Most PhD programs in the United States fund their graduate students. Yet it is still beneficial for graduate students to obtain outside funding. A graduate student’s funding may be offered in the form of a teaching fellowship, but those wishing to relieve themselves of some time-consuming instructional duties can opt for outside funding. Also, some Master’s students are not funded and some European PhDs are not funded either. Below, please find an (incomplete) list of some funding opportunities for master’s and PhD students in the mathematical sciences.
NSF Graduate Student Fellowship Program (GRFP). This program funds master’s and doctoral degrees at institutions of higher education in the United States. The GRFP provides three years of support. Women, members of underrepresented minority groups, persons with disabilities, veterans, and undergraduate seniors are especially encouraged to apply. Their deadline is typically late October (October 22 is the 2018 deadline). Letters of reference are usually due by early November.
National Defense Science and Engineering Graduate Fellowship (NDSEGF). NDSEG Fellowships provide tuition, monthly living stipends, and up to $1,000 a year in medical insurance (excluding dental and vision) for three years. NDSEG Fellowships are usable at any graduate program in the United States.
AMS Graduate Travel Grants. The American Mathematical Society offers partial funding for graduate students to travel to the Joint Mathematical Meetings (JMM) and the AMS sectional meetings.

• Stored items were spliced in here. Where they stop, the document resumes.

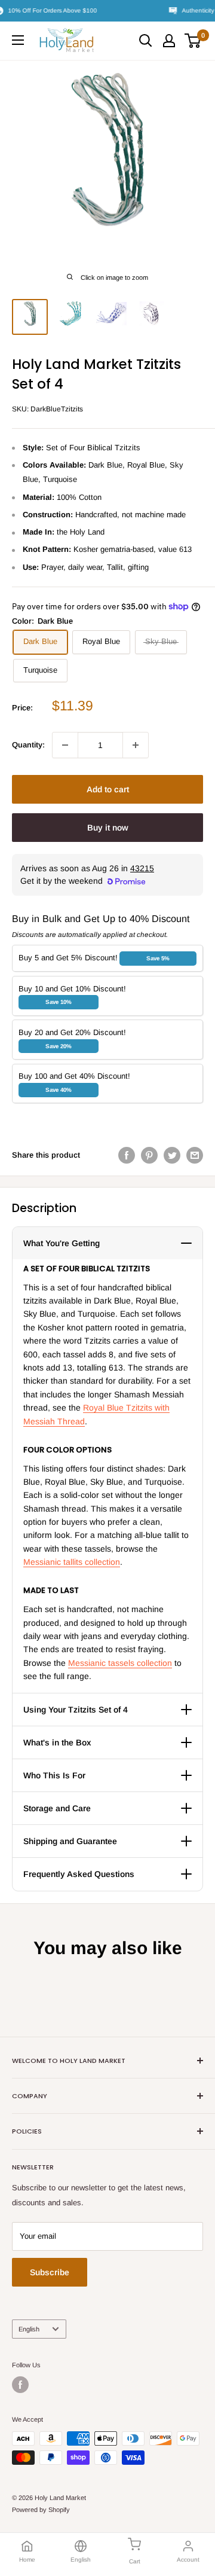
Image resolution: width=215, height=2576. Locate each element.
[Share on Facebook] (126, 1155)
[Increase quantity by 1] (135, 745)
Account (188, 2559)
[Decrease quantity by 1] (65, 745)
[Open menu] (18, 40)
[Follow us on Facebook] (20, 2384)
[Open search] (145, 40)
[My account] (169, 40)
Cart (134, 2561)
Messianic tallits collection (71, 1562)
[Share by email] (194, 1155)
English (29, 2329)
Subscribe (49, 2272)
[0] (193, 40)
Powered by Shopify (41, 2509)
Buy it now (107, 827)
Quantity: (28, 744)
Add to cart (108, 789)
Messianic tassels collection (120, 1663)
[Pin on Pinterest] (149, 1155)
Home (27, 2559)
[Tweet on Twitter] (172, 1155)
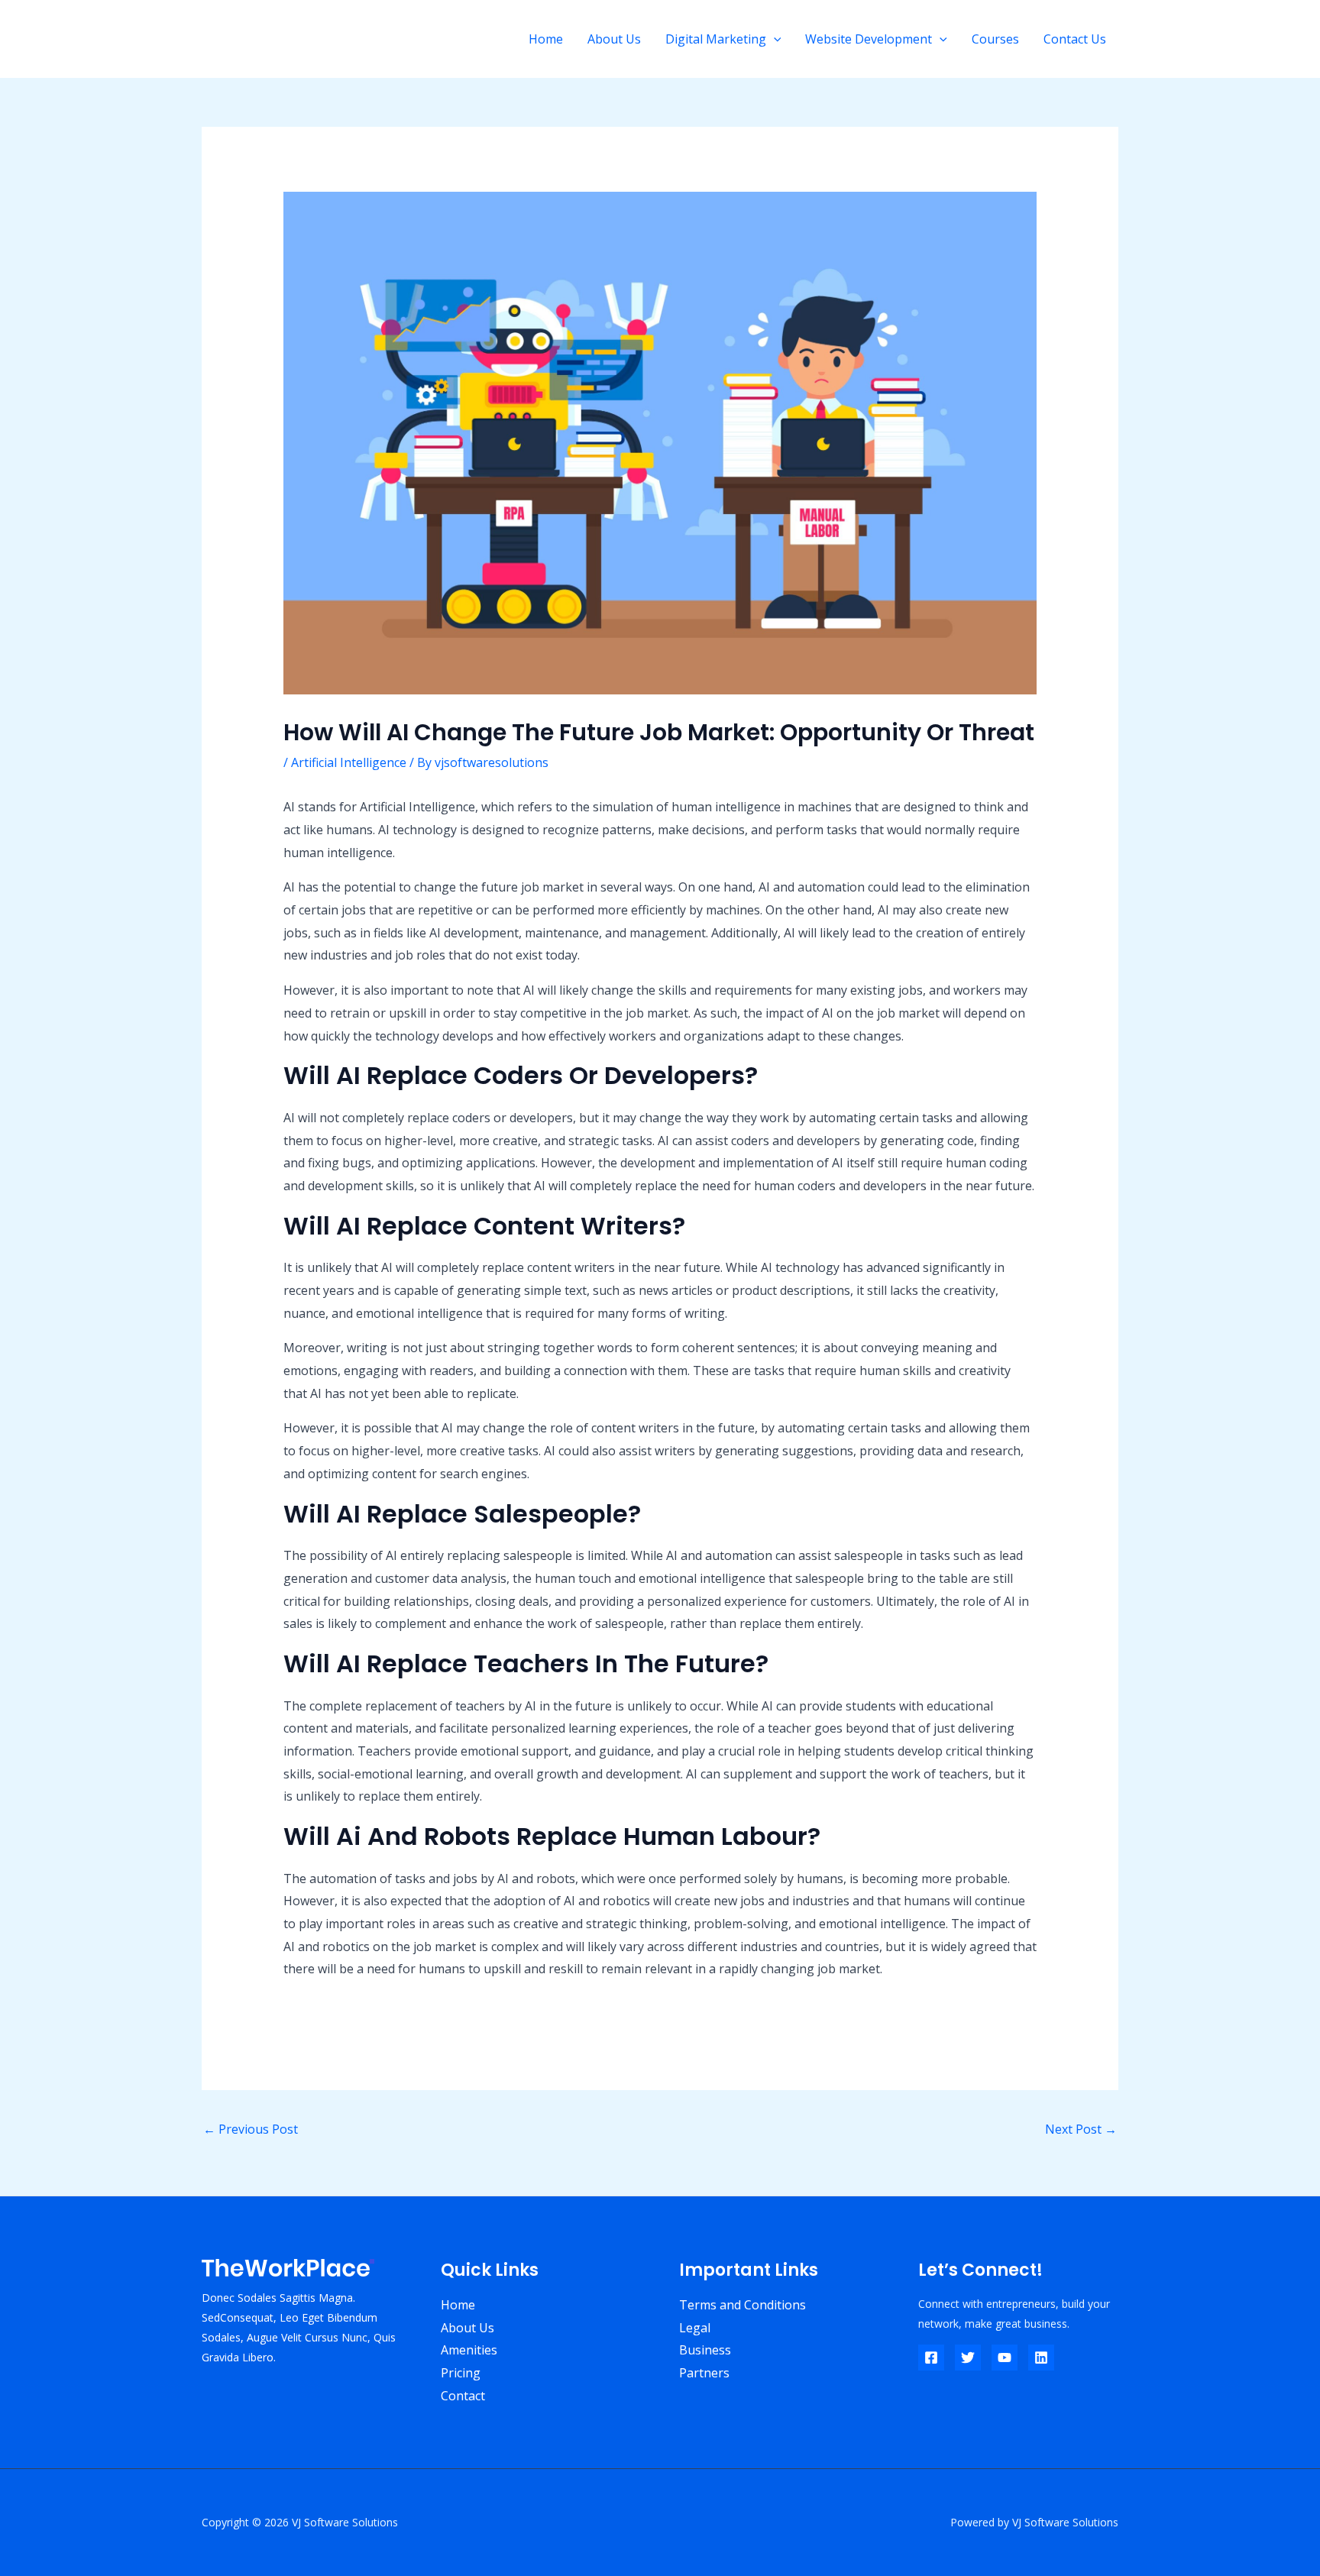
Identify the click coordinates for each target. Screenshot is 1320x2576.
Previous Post (250, 2129)
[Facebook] (931, 2358)
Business (705, 2349)
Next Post (1081, 2129)
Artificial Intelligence (348, 762)
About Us (614, 39)
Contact (463, 2395)
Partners (704, 2372)
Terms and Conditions (742, 2304)
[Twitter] (968, 2358)
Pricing (460, 2372)
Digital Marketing (715, 39)
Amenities (469, 2349)
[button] (773, 39)
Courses (995, 39)
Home (546, 39)
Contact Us (1074, 39)
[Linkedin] (1041, 2358)
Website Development (868, 39)
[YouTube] (1004, 2358)
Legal (694, 2327)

Marie Skoldowska-Curie Actions (MSCA) PhD Funding. The MSCA funds PhD students at European institutions. The MSCA emphasizes multidisciplinary and interdisciplinary research ventures. MSCA funding lasts four years covering accommodation, travel, and living expenses. It is available to students of any nationality. The MSCA is particularly keen on supporting refugees. Applications are usually due in December.
Ford Foundation Fellowships. The Ford Foundation offers to graduate students in the sciences, engineering, and medicine. This fellowship provides support lasting between nine months to one year for the completion of a doctoral dissertation, by a stipend of \$25,000.
The Rhodes Scholarship. You do not have to be the first baby born in New Haven, Connecticut to receive this funding. The Rhodes Scholarship funds American citizens between the ages of 18 and 25 to pursue graduate studies at Oxford University. It is not just for future politicians, people do actually study mathematics with Rhodes support. The Fullbright Scholarship is a similar deal used for graduate study in Australia, Finland, Iceland, Ireland, Italy, Mexico, Netherlands, South Korea, Taiwan, and the United Kingdom.
Science, Mathematics and Research for Transformation (SMART) Scholarship. The SMART Scholarship offers support to graduate students in engineering, mathematics, and science. It is funded by the Department of Defense. Benefits are a yearly stipend of \$25,000 to \$38,000 in addition to full tuition coverage, \$1,200 per year in health insurance, and mentoring. The SMART has a notable contingency: recipients commit to one year of civilian employment with the United States Department of Defense per academic year of funding received through the SMART Scholarship program.
American Institute of Mathematics (AIM) Workshops. AIM workshops take up to 28 participants. They are organized either for the purpose of conducting new research on an open problem or for the purpose of understanding an important new proof of a long-standing open problem. Workshops last one week and funding is provided for travel and room & board. There are no restrictions on citizenship.
Acknowledgements. The 2017 AMS MRC provided us with a list of some funding opportunities for graduate studies and post-doctoral work, some of which are mentioned in this post.